-- Opening Marker --

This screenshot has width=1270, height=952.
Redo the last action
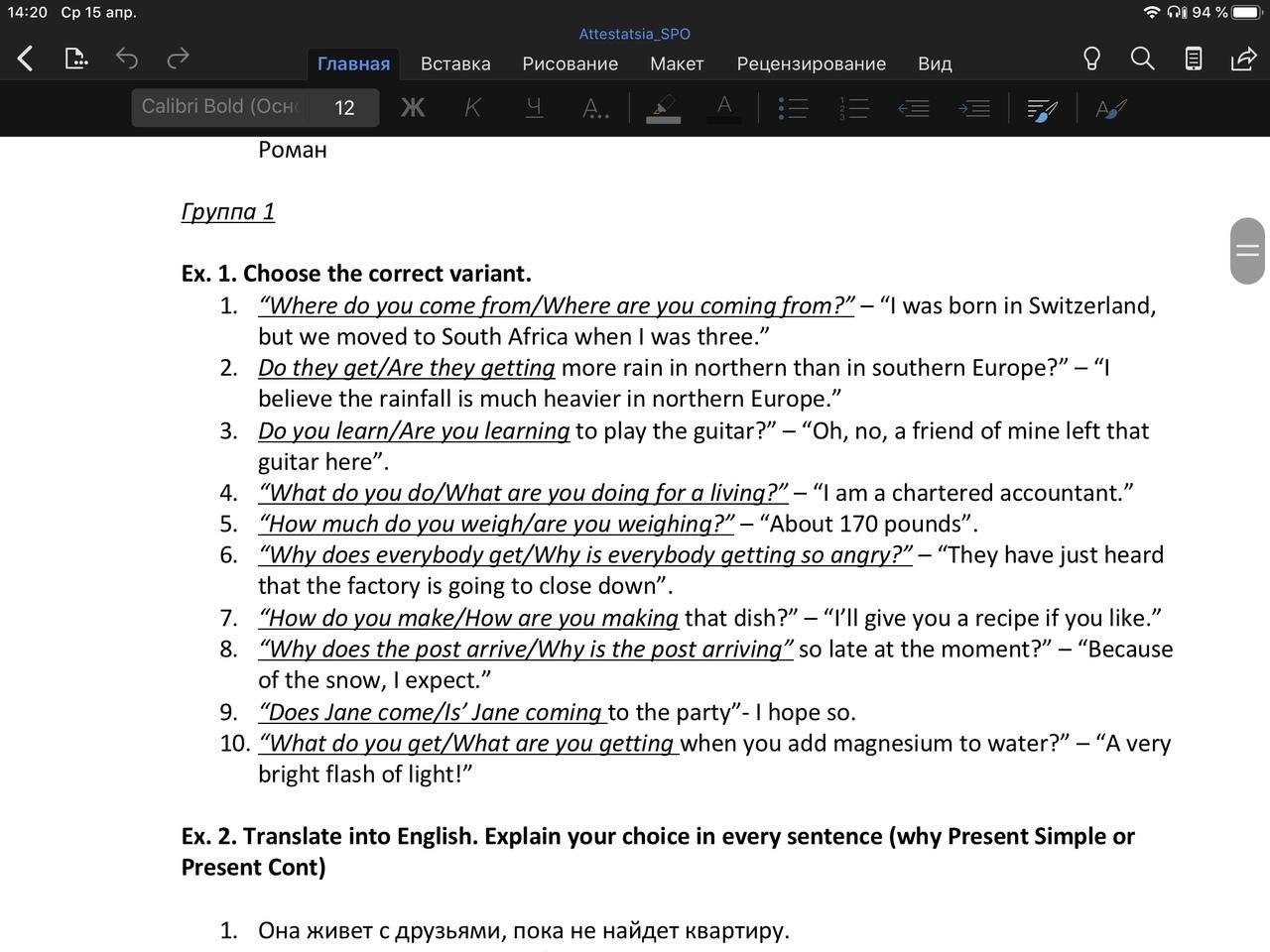(178, 59)
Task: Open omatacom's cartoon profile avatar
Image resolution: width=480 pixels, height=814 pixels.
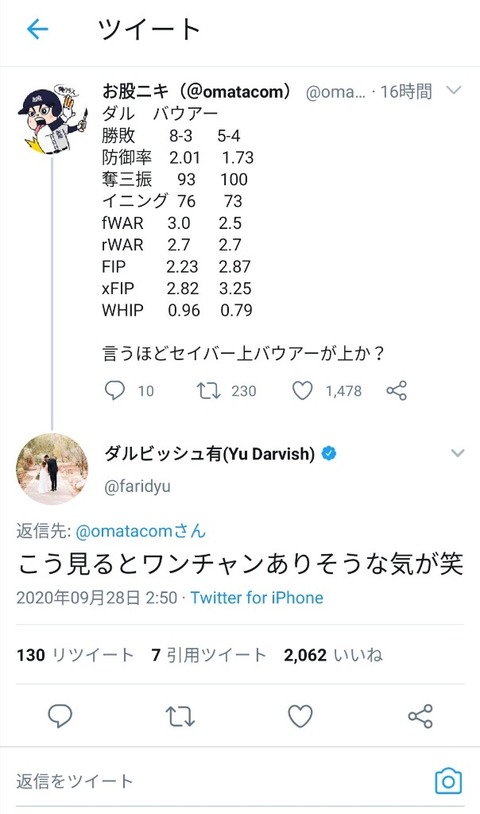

-- Closing Marker --

What the exercise asks> Please return all of the material above exactly, minus any pictures.

Result for this task>
This screenshot has width=1270, height=952.
Redo the last action
(178, 59)
Task: Open omatacom's cartoon profile avatar
Image resolution: width=480 pixels, height=814 pixels.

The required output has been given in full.